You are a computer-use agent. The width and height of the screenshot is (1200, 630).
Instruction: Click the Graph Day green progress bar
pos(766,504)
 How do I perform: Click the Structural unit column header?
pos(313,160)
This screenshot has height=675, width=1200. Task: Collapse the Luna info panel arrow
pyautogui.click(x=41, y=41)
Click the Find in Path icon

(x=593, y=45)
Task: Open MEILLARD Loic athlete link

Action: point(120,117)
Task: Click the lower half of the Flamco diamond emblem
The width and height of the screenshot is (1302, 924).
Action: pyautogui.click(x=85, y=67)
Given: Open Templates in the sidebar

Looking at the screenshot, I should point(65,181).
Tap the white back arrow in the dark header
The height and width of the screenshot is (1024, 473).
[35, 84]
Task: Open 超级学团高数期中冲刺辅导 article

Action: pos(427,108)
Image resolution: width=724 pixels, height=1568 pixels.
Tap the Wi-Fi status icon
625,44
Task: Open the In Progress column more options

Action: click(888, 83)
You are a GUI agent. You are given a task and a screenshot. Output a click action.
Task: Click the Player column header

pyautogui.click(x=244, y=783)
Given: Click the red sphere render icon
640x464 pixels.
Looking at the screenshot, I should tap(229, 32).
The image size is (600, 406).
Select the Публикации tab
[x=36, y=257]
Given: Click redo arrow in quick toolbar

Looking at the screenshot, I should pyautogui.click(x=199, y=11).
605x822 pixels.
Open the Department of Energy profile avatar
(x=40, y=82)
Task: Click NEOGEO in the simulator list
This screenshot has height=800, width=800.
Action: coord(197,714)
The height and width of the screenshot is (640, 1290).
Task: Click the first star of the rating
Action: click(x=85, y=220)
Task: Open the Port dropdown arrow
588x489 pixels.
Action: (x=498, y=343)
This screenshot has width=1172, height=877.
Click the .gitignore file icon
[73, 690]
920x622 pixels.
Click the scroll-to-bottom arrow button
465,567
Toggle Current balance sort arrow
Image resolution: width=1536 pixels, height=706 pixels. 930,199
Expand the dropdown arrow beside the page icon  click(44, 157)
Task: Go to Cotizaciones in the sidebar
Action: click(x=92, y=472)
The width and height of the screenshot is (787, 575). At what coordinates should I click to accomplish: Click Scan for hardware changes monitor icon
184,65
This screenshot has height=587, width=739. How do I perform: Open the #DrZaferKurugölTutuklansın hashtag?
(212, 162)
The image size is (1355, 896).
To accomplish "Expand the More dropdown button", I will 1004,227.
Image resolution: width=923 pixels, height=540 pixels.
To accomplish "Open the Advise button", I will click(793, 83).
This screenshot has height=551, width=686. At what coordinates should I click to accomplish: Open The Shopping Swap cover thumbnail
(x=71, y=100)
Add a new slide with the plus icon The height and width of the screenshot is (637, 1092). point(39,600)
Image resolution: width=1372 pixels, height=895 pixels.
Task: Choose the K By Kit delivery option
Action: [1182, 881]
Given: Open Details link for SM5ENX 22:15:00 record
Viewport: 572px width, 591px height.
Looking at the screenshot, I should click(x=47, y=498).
***
### WHAT IS REQUIRED
Look over the material above and report how many of its lines have the string "agent" in them, nothing more.

### WRITTEN RESPONSE
2